The Development of German Social Medicine in the Nineteenth Century
19세기 독일 사회의학의 역사적 발전
Ui sahak, 3(1):20-29, 1994
Ui sahak; Korean journal of medical history; 의사학
In his influential treatise System einer vollstandigen medizinischen Polizey, Johann Peter Frank(1745-1821) made significant contributions to the establishment of the concept of medical police, which has been understood as the forerunner of social medicine. Cameralism, the German version of mercantilism, became the very basis on which Frank and other German writers developed the framework of medical police. ’Medical reform’ was the catchword of German medical men in the 1840s. The medical reform movement of 1848 was partially caused by a deep political, economic, and social crisis. Although Industrial Revolution began in Germany later than in England and France during the first half of the nineteenth century, by 1848 the formation of German industrial working-class made medical reformers recognize the causal relationships between social and health problems. The outstanding figures in the German medical reform movement of this period were Rudolf Virchow(1821-1902), Solomon Neumann and Rudolf Leubuscher.
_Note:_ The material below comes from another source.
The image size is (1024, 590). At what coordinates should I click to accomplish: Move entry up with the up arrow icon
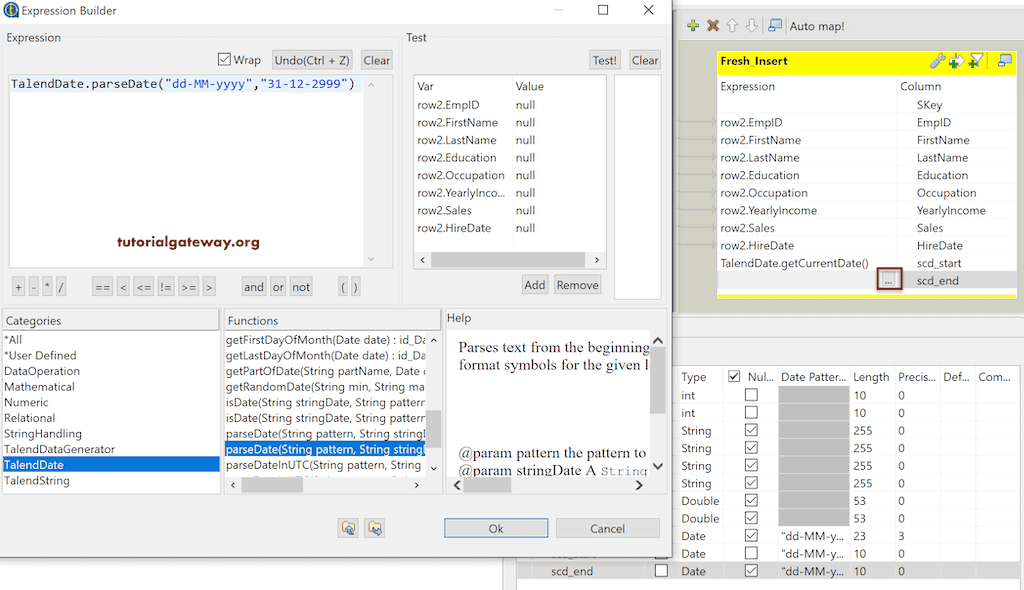pyautogui.click(x=732, y=26)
In his famous Report on the Typhus Epidemic in Upper Silesia, Virchow proposed several radical measures that could be used against the epidemic: the absolute separation of the schools from the church, the establishment of self-government in the state and community, unlimited democracy, road building, and the improvement of agriculture and horticulture. The progressive German medical reformers of the 1840s held to several principles through their action for the enhancement of public hygiene: (1) the health of the people is a matter of direct social concern, (2) social and economic conditions have an important effect on health and disease, (3) steps taken to promote health and to combat disease must be social as well as medical. The 1848 Revolution was defeated. To most Germans after 1870s, the 1848 movement was something from a strange past. The German intellectuals and the middle class accepted social policy of Bismarck. As Bismarck launched national health insurance in 1883, more emphasis in social medicine was given on better health care rather than on social hygiene. The ideologically-oriented social medicine of 1848 was transformed into more administrative one and began to include the insurance concept in health care.